# WORK TO COMPLETE
Locate each line below that includes "computer" and reproduce it.

# DATASET ENTRIES
%%

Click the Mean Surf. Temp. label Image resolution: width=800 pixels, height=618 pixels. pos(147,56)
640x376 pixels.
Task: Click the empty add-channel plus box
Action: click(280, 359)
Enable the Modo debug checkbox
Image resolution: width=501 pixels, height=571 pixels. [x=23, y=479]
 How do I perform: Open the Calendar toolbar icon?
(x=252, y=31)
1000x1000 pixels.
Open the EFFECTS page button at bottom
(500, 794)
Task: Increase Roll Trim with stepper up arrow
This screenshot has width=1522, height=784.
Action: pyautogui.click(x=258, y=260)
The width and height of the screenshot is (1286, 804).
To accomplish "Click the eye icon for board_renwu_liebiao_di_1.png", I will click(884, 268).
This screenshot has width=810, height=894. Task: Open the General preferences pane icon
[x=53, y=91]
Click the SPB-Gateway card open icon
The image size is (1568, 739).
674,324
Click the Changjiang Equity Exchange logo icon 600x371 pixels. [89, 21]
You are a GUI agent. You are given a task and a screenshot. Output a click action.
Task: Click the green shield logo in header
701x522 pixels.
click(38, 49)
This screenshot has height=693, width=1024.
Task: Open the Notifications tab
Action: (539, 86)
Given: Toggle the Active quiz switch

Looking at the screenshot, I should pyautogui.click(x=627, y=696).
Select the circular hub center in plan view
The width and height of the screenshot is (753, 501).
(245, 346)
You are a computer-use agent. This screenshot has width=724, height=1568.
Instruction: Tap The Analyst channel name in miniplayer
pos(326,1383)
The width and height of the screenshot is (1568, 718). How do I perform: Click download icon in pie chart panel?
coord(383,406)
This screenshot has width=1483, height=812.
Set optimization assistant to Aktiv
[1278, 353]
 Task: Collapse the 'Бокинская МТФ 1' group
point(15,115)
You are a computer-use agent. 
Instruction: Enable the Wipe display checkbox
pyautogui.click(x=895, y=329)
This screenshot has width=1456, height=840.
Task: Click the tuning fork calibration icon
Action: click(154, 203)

%%

# ANSWER BOX
You are a computer-use agent. This screenshot has width=724, height=1568.
You are a computer-use agent. 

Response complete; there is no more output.